===== Passage shown
Nvidia debuts Project DIGITS, a palm-sized AI supercomputer that can sit on any desk
Nvidia Corp. is making its most powerful graphics processing units accessible to anyone with the coming launch of Project DIGITS – a “personal AI supercomputer” that’s powered by the soon-to-launch Nvidia GB10 Grace Blackwell Superchip.
The AI supercomputer was announced late today at the CES consumer electronics show in Las Vegas. When it launches in May, Project DIGITS will provide users with access to 1 petaflop of artificial intelligence computing performance, giving researchers, data scientists and students the kind of performance normally limited to big enterprises, right there on their desks. It will support the prototyping, training and fine-tuning of advanced large language models, as well as inference, making it possible for anyone to develop artificial intelligence systems that can match the power of applications like ChatGPT.
Nvidia’s upcoming GB10 Superchip is a system-on-a-chip that’s powered by its most advanced GPU, the Nvidia Grace Blackwell. It has all of the supporting components required to run large-scale AI projects, with dozens of CUDA cores and fifth-generation Tensor Cores connected to equally high-performance Nvidia Grace central processing units by the company’s chip-to-chip interconnect technology, NVLink.
==========
===== Extracted material
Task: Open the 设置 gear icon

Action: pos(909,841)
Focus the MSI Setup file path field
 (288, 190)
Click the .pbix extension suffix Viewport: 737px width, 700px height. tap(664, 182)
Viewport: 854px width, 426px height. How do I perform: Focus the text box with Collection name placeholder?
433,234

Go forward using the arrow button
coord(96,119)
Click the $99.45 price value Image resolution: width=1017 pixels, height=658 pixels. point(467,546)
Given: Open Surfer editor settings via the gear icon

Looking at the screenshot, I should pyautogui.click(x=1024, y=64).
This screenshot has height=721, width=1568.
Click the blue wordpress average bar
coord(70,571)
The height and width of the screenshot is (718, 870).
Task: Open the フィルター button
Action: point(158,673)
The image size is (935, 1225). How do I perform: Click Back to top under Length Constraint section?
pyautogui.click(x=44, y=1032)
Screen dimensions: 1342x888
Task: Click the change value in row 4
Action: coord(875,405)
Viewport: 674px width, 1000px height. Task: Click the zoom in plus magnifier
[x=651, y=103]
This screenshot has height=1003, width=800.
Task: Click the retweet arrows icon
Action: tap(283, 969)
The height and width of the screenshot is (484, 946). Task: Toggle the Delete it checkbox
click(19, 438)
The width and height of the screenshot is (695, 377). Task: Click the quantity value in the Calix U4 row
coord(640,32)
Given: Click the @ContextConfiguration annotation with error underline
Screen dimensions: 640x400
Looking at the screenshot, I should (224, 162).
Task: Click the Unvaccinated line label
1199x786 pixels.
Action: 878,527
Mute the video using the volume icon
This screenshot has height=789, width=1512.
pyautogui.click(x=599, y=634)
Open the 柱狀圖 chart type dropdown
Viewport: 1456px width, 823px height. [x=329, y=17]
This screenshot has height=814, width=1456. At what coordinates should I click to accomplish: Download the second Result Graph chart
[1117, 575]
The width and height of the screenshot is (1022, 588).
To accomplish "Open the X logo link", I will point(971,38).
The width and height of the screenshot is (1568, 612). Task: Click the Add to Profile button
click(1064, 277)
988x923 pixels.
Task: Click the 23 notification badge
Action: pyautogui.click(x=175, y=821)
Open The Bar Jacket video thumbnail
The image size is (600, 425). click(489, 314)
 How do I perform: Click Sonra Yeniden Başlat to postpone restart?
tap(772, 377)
==========
# Assigned task 1:
Reproduce the stretch from "The AI supercomputer" through "applications like ChatGPT." in the article on Nvidia's Project DIGITS, word for word.
# Assigned task 2:
Write the next part of the article on Nvidia's Project DIGITS, starting after its last sentence.

# Task result 1:
The AI supercomputer was announced late today at the CES consumer electronics show in Las Vegas. When it launches in May, Project DIGITS will provide users with access to 1 petaflop of artificial intelligence computing performance, giving researchers, data scientists and students the kind of performance normally limited to big enterprises, right there on their desks. It will support the prototyping, training and fine-tuning of advanced large language models, as well as inference, making it possible for anyone to develop artificial intelligence systems that can match the power of applications like ChatGPT.

# Task result 2:
According to Nvidia, the GB10 Superchip enables the Project DIGITS supercomputers to deliver immense AI computing resources to anyone via a standard laptop or PC. Each machine will provide access to 128 gigabytes of unified, coherent memory and up to 4 terabytes of NVMe storage. That’s more than enough to run a 200 billion-parameter LLM, meaning users will be able to build and experiment with LLMs that exceed the capabilities of OpenAI’s GPT-3 model, which has 175 billion parameters.
For those who need even more power, it will be possible to link two Project DIGITS AI supercomputers together using Nvidia’s ConnectX networking technology, to support models with up to 405 billion parameters, the company said.
Nvidia co-founder and Chief Executive Jensen Huang (pictured, with GB10 Superchip and AI supercomputer) said during a CES keynote that Project DIGITS is all about making the tools for advanced AI development more accessible, so that everyone can participate in building the future. He explained that the aim is to provide affordable access to the Grace Blackwell Superchip for millions of developers.
There may still be millions of developers left behind though, for the Project DIGITS machines can’t really be described as “cheap,” with prices starting at $3,000. But Huang seems to think there will be many AI developers who are willing to pay that kind of money.
“Placing an AI supercomputer on the desks of every data scientist, AI researcher and student empowers them to engage and shape the age of AI,” Huang said.
Those developers will be able to create, fine-tune and test their models on Project DIGITS before deploying them on the Nvidia DGX Cloud platform, accelerated cloud instances or their own on-premises data center infrastructure, the company said.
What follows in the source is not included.